TEXT FOR ANALYSIS:
Dr. Jack Reed has worked for Baptist Memorial Hospital for 45 years, and on Wednesday, he was the first employee there to receive a COVID-19 vaccination.
Reed, Baptist’s first chief medical officer and currently on the faculty for the hospital’s residency program, is one of the oldest employees at the hospital at 73, so administrators strongly urged him to be vaccinated.
“It was my pleasure,” he told media members at the hospital as Registered Nurse Shelly Kidder cleaned and put a Band-Aid over the spot on his arm where she’d inserted the needle a few moments before. “I think it’s the right thing for me to do, and I think it’s the right thing for our country.”
Reed was one of about 60 employees who took their first round of the Moderna vaccine after Baptist received a shipment of 500 doses Wednesday. More staff will receive the vaccine next week after Christmas holidays.
Staff at OCH Regional Medical Center in Starkville also received 100 doses of the Moderna vaccine and began vaccinating their front-line staff on Monday.
The Food and Drug Administration approved the vaccine for emergency use last week, allowing hospitals and long-term care facilities all over the country to begin vaccinating staff that work most closely with COVID-19 patients and are at highest risk of contracting the virus.

WHAT YOU NEED TO DO:
a: Rewrite the stretch of the hospital vaccine article from "The Food and" through "contracting the virus.", replacing "long-term care facilities" with "nursing homes".
b: Summarize the hospital vaccine article in two sentences.
The lines that come next are not needed for this work.

THE DATA:
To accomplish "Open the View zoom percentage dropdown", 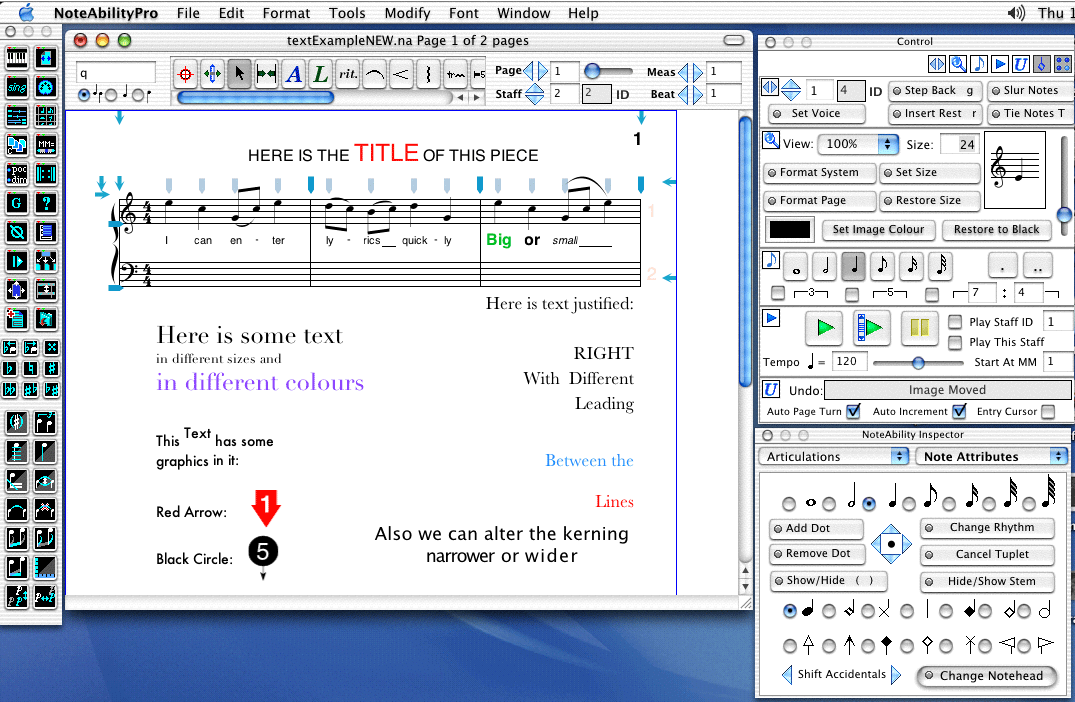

TASK-BY-TASK OUTPUTS:
a:
The Food and Drug Administration approved the vaccine for emergency use last week, allowing hospitals and nursing homes all over the country to begin vaccinating staff that work most closely with COVID-19 patients and are at highest risk of contracting the virus.

b: Dr. Jack Reed, a 73-year-old who has worked at Baptist Memorial Hospital for 45 years, became the first employee there to receive a COVID-19 vaccination on Wednesday. He was one of about 60 employees who got a first dose of the Moderna vaccine from a shipment of 500 doses, and more staff will be vaccinated next week.